Beeindruckend, mit welcher puristischen Strenge Katja Kölle ihre Arbeit inszeniert hat. Obwohl das Zufällige, Nicht-Kalkulierbare, immer auch Teil der Installation ist, bleibt letztendlich nichts dem Zufall überlassen. Als bewusste Gegensätze beispielsweise teilen sich die Orte mit, an denen die Geräusche aufgenommen wurden. Und unterschiedlicher konnten die Orte der Inszenierung wohl auch nicht sein: Neben dem offenen Hafen in Flensburg und einem Aufzug in der ortsansässigen Bücherei, finden sich zwei märchenhaft erscheinende, efeubewachsene Häuser in Schleswig, zwei Kirchen in Lübeck, eine mit Bewegungsmeldern versehene, das Wort „Klangnetz“ nachzeichnende Installation von kleinen Enten in der Kieler Stadtgalerie sowie ein in der Kieler Stadtbücherei ausgelegtes „Hörbüchlein“, in das immer nur eine einzige Person hineinhören kann. Kollektive Wahrnehmung steht nicht zuletzt auch gegen das Individuelle. Eine offene, fast diffuse, sich erst nach und nach erschließende Ordnung muss sich gegen progressive Verdichtung behaupten. Mehr noch: Bei konzentriertem Hinhören und Hinsehen finden sich, zumindest in Andeutung, unterschiedliche Erfahrungen und Betrachtungsweisen von Realität. Das Mystische wie das Märchenhaft-Irrationale beispielsweise steht gegen die Erfahrung des Realen in Katja Kölles Husumer Installation. Geräusche werden als eine Art von plastischem Material erfahren, das den engeren wie den weiteren Hafen-Raum konzeptionell aus einer Reihung heraus, auch sichtbar, erschließt. Katja Kölles begrenzende, systematisierte Strenge freilich findet ihren natürlichen Widerpart in den beinahe informell wirkenden Strukturen der aufgenommenen und in einem künstlerischen Akt noch einmal verfremdeten Geräuschen. So gesehen – oder besser: so gehört treffen wir wiederum auf vermittelbare bildnerische Begrifflichkeit, zumal es sich eben letztendlich um ein Bild handelt, eben um ein Klangbild!

**Aufgabe**
Nenne laut dem Textabschnitt das Wort, das die Installation aus kleinen Enten in der Kieler Stadtgalerie nachzeichnet. Die Datensätze sind eigenständiges Material und gehören nicht zum Textabschnitt.

**Angezeigte Datensätze**
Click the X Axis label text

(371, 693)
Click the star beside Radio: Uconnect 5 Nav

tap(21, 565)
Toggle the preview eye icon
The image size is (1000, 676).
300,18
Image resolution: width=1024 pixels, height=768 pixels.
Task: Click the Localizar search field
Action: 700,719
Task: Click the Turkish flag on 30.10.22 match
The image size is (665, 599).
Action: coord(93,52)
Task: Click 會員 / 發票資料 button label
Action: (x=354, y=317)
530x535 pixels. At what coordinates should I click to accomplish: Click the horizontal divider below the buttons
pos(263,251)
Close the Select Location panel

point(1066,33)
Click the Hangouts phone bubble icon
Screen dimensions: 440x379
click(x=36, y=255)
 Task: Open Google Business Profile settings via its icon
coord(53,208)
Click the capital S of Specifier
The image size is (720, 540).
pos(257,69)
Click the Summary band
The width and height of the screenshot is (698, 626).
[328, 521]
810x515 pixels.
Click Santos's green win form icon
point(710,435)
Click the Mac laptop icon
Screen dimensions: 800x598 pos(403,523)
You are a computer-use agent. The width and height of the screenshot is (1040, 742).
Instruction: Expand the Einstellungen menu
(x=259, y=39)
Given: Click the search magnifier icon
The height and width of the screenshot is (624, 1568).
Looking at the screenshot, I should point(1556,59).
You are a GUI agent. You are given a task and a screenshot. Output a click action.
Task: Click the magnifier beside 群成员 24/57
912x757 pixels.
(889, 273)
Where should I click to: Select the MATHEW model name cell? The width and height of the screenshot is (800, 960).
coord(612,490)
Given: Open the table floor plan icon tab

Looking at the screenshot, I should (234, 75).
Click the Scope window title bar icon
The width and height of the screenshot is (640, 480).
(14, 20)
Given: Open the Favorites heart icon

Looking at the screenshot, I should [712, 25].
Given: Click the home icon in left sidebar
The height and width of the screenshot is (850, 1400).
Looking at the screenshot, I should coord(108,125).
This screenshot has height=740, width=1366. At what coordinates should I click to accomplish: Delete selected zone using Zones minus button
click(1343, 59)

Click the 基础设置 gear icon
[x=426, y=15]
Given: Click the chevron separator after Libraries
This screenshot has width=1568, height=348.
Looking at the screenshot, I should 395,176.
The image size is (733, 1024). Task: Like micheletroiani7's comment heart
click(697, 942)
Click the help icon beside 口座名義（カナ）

**Gelöste Aufgabe**
Das Wort „Klangnetz“.